Is there a way to do form filling with XPS documents in C#?
It wouldn't be an ideal solution. The reason is that text in XPS is represented by Glyphs, in which characters (roughly speaking) are specified as indexes into a particular typeface's table of character shapes, rather than in something handy like Unicode. And the Glyphs have to be specifically positioned, each character offset from the string origin. If a string has to wrap onto multiple lines, that has to be done by putting in many separate Glyphs objects, all individually positioned. It's not a logical format, but a physical one, and it isn't particularly amenable to being altered after it's generated.
You'd be much better off defining the template document as a FlowDocument. That's a much more logically manipulable format, rather than a physical "frozen" format. (An XPS document is technically a FixedDocument). You can then freeze a FlowDocument into a FixedDocument to export it as XPS, when it has been filled in.

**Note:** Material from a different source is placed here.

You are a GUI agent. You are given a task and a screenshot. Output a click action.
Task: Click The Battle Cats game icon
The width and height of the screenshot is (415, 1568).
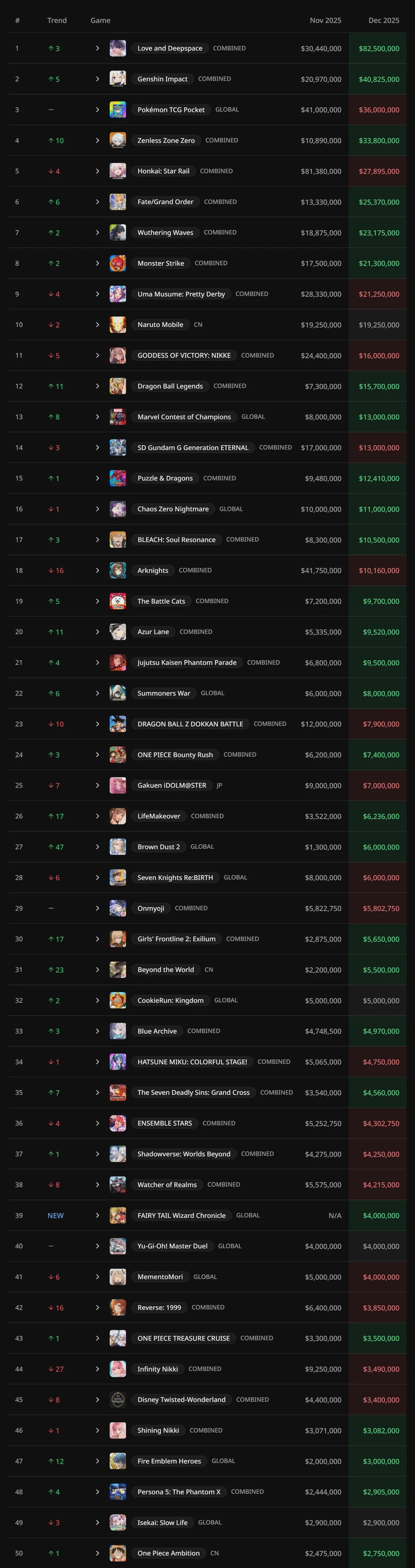[x=118, y=601]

Read more about Flow Documents.
Here's how you do it.
First, you create an object (POCO is fine) that contains the form fields you wish to have the user fill in for your form. Next, you create your form as a FixedDocument. It should have Bindings that work against your POCO. Then you create a Window that is set up so that the user can enter values for those fields.
Bind the POCO (plain old CLR object) to the TextBoxes in the Window. After the user has entered the form data, take your now filled-in object and set it as the DataContext of the FixedDocument. Create an XpsWriter and Write your FixedDocument to your output (file, printer, etc).
I'd give you code, but since I'm actually doing this (or something relatively similar) for work I don't think I can. I can tell you that the hardest part is dealing with the XPS document. You can judge relative to your experiences there.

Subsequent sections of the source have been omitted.